角結膜デルモイド:くろめ(角膜)としろめ(眼球結膜)の境目に生じる先天性の良性腫瘍です。発生異常によって皮膚組織が角結膜に迷入し、増殖したもので脂肪組織、もう待つ、軟骨組織などを含んだ結合組織で構成されます。やや男児に多いです。大きさは3~5mmが多く、美容面以外にも斜視、遠視や乱視による弱視を6割に伴っていることが重要です。遠視や乱視が強い場合はまず弱視の訓練治療を行います。
2 診断について
網膜芽細胞腫:診断はCT、造影CT,造影MRI、眼内液NSE測定で行い、通常生検は行いません。
眼窩横紋筋肉腫:造影CT、造影MRI検査などを行います。眼窩横紋筋肉腫が疑われた場合は生検もしくは切除を行い、病理検査をします。病理所見から胎児型、胞巣型に分類され、好発年齢や予後が異なります。
乳児血管腫:眼瞼であれば視診で診断がつくことが多いですが、眼窩は超音波検査、CTやMRIが必要となります。悪性腫瘍との鑑別が困難な場合は生検することもあります。
角結膜デルモイド: 細隙灯顕微鏡、超音波検査や前眼部光干渉断層計検査などを行います。
3 治療について
1)手術療法
(1)外科的治療
網膜芽細胞腫:腫瘍が大きい場合や眼内に腫瘍細胞が散布している場合は眼球を摘出する手術となります。
眼窩横紋筋肉腫:病変の大きさや転移の有無によって異なりますが、治療は外科的治療、全身抗がん剤治療、放射線治療を組み合わせて行われます。

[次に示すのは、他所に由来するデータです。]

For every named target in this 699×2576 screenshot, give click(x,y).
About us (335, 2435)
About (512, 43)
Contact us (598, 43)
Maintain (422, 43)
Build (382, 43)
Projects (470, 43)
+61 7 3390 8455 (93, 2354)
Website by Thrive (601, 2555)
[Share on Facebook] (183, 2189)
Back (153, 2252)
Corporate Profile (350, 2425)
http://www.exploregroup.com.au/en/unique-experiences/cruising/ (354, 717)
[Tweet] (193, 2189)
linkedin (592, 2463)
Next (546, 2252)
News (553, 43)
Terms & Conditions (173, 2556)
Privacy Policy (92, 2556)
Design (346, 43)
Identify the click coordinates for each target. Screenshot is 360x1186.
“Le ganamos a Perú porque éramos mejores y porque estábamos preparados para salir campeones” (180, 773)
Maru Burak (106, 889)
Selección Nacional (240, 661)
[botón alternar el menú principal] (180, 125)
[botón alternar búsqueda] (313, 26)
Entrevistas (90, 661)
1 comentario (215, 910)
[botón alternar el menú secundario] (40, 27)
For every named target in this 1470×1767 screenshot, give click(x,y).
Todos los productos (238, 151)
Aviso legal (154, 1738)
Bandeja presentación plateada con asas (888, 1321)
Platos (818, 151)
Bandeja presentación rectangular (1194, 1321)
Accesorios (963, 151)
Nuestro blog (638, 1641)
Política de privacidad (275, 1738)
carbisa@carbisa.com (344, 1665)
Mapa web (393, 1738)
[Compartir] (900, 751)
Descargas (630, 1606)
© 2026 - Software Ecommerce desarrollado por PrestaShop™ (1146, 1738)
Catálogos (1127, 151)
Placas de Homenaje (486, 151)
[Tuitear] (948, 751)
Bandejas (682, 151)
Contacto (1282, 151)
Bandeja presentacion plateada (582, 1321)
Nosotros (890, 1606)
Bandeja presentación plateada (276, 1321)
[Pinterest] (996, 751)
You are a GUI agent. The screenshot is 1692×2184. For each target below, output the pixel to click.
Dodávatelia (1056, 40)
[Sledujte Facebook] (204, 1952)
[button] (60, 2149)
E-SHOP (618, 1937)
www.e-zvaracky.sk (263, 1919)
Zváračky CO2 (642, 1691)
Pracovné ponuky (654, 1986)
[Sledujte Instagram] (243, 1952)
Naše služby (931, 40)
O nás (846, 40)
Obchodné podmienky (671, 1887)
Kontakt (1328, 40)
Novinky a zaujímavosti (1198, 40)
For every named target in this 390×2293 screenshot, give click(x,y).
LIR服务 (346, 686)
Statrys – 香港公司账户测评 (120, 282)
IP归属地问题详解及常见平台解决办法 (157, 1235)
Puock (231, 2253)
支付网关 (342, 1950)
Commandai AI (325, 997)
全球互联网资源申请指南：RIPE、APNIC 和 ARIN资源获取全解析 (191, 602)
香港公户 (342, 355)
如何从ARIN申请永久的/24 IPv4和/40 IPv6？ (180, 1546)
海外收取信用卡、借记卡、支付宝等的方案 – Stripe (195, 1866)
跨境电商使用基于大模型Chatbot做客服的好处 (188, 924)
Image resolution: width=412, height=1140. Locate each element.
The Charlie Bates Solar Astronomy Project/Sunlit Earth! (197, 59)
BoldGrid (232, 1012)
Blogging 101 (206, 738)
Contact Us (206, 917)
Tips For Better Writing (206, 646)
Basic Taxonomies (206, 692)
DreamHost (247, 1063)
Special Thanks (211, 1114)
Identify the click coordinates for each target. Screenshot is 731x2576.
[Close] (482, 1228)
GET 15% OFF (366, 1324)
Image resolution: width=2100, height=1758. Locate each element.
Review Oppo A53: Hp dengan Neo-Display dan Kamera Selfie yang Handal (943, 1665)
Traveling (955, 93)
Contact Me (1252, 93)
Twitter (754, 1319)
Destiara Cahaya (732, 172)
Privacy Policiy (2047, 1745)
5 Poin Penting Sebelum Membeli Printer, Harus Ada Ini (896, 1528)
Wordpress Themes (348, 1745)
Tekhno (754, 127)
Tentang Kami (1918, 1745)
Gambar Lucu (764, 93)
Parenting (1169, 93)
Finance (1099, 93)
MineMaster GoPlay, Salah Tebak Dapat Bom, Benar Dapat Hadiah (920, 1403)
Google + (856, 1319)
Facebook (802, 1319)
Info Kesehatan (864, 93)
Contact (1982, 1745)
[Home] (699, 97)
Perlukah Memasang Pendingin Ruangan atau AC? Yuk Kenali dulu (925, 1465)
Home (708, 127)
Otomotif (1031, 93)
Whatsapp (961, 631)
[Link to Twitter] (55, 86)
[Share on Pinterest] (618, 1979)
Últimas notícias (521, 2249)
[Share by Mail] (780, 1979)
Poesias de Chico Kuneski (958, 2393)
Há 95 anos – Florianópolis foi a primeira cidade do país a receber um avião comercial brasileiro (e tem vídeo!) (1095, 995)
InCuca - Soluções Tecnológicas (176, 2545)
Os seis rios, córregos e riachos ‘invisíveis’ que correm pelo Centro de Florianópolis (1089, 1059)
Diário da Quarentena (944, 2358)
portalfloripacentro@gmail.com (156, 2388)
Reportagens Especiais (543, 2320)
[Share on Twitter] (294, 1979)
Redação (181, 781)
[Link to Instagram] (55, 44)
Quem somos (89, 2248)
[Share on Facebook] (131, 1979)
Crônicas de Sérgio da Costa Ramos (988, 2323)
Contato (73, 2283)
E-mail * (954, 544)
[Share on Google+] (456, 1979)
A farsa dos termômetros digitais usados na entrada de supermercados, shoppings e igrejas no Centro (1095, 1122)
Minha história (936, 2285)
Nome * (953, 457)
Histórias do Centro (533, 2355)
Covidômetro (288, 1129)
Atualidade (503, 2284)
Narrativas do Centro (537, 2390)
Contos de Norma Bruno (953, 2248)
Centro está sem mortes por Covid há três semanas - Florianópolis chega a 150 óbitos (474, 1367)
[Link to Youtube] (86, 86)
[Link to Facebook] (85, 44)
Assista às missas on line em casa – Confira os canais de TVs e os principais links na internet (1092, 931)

角結膜デルモイド:視力が良好な場合は経過観察を行いますが、弱視が改善しない場合や美容面の観点から希望があった場合に外科的切除を行います。
(2)鏡視下治療(ロボット支援下を含む)
該当なし
4 内視鏡的治療
該当なし
5 局所的治療(経皮的治療、カテーテル治療など)
乳児血管腫:色素レーザー治療が行われる場合があります。
6 薬物療法
(1)抗がん剤
網膜芽細胞腫:眼球温存を行う場合、また眼球摘出後に視の神経への腫瘍の浸潤や脈絡膜への浸潤があった場合には、全身化学療法が行われますが、当科では行っておりません。
眼窩横紋筋肉腫:全身の抗がん剤治療は小児科と連携して行われます。
(2)分子標的薬
該当なし
(3)免疫チェックポイント阻害薬
該当なし
(4)ホルモン剤
乳児血管腫:症例によってはステロイド治療を行う場合もあります。小児科医と連携で行われます。
(5)その他
乳児血管腫:降圧剤として用いられるプロプラノロールが効く場合があります。ただし喘息があると使用できませんし、使用中も副作用に充分注意する必要があります。小児科医と連携で行われます。
7 放射線療法
放射線治療の役割は、根治照射(腫瘍を消失させる)、術前・術後照射(根治率を高める)、緩和照射(症状を和らげる)などに分けられます。眼窩横紋筋肉腫に対する放射線治療の役割は、術後照射が主なものになります。手術および病理診断の結果をもとに、放射線治療が必要な症例に放射線治療を併用します。放射線を照射する範囲や放射線の量は、それまでの治療に対する反応や、手術の結果などを基に決められます。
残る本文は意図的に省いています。